[Screenshot grounding data]
== == ==
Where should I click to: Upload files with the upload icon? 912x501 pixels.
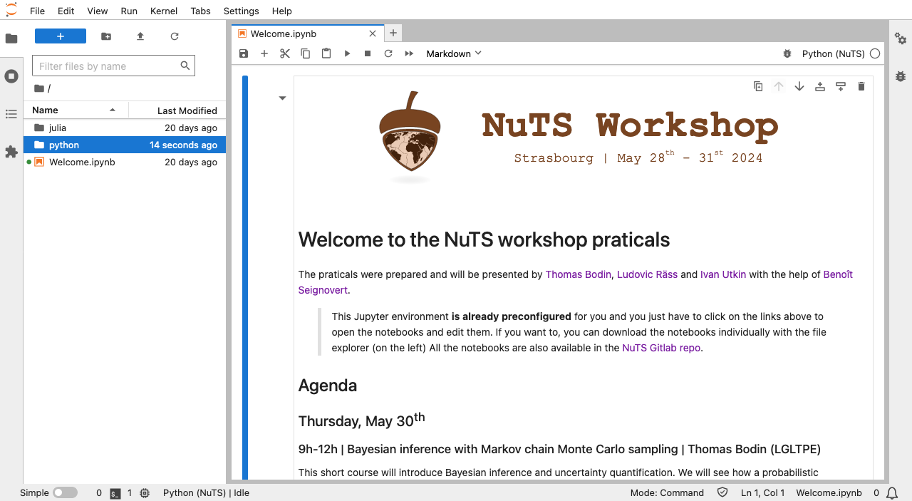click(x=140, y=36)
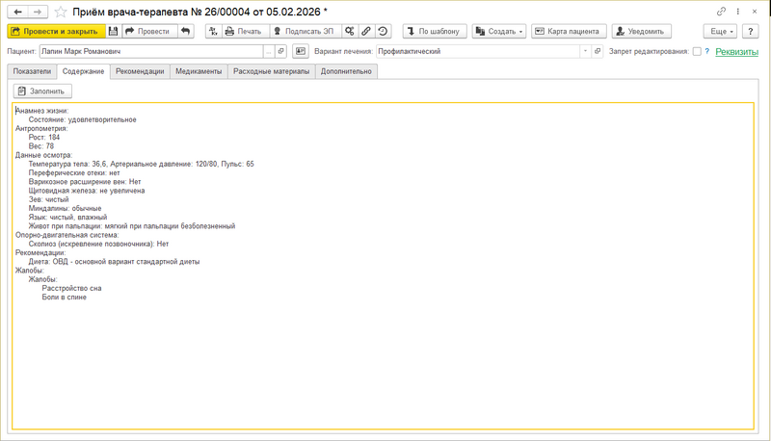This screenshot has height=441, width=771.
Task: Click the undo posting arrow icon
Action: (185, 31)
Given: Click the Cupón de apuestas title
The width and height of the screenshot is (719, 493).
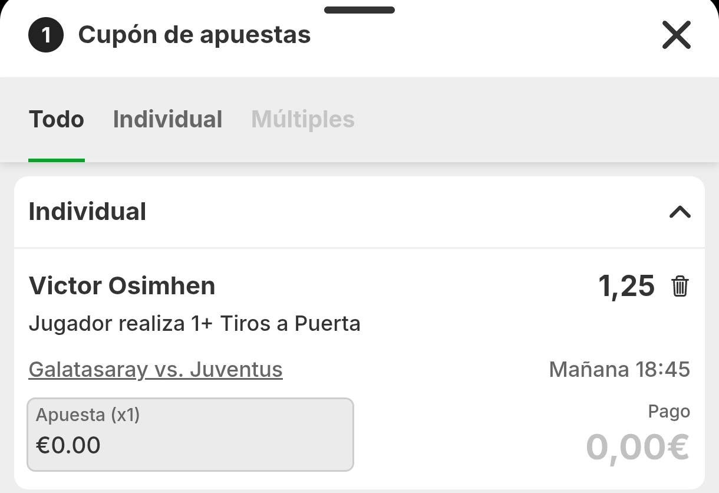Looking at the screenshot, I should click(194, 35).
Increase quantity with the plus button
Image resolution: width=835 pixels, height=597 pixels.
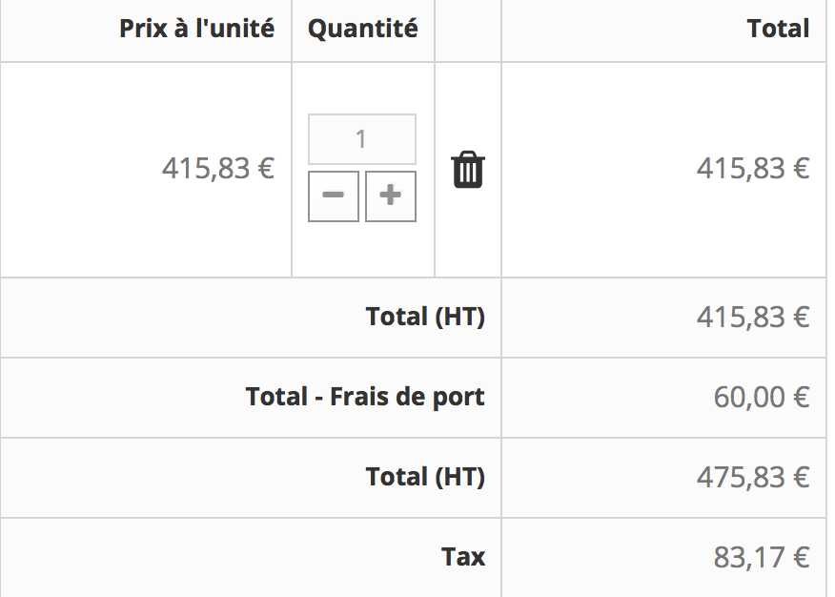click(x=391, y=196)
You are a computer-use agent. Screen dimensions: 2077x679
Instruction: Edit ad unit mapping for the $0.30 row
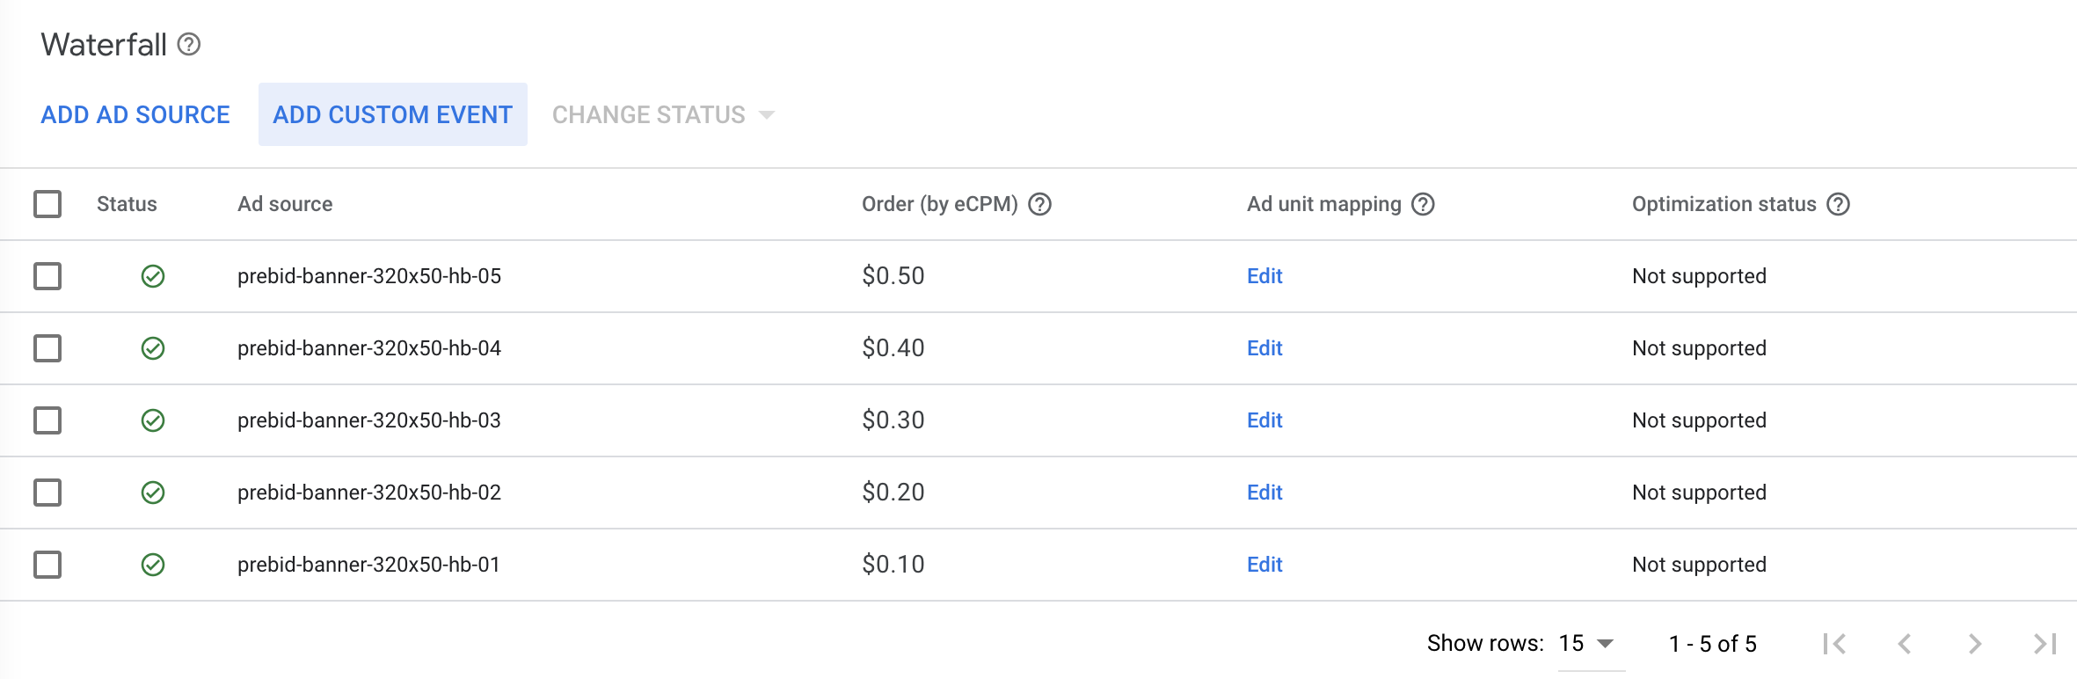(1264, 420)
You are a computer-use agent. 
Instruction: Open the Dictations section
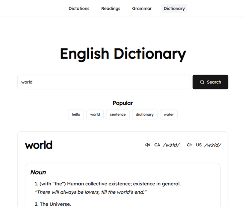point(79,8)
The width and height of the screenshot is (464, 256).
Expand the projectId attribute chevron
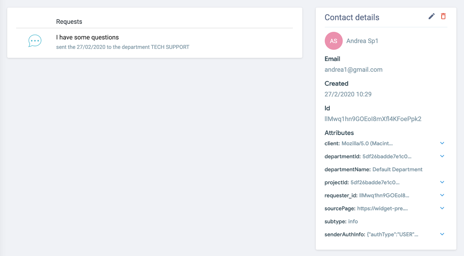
== == ==
WORK INSTRUCTION: Look through the entries above and list every line containing "agent".

RESPONSE AREA:
You are a computer-use agent. Screen dimensions: 2077x679
You are a computer-use agent. 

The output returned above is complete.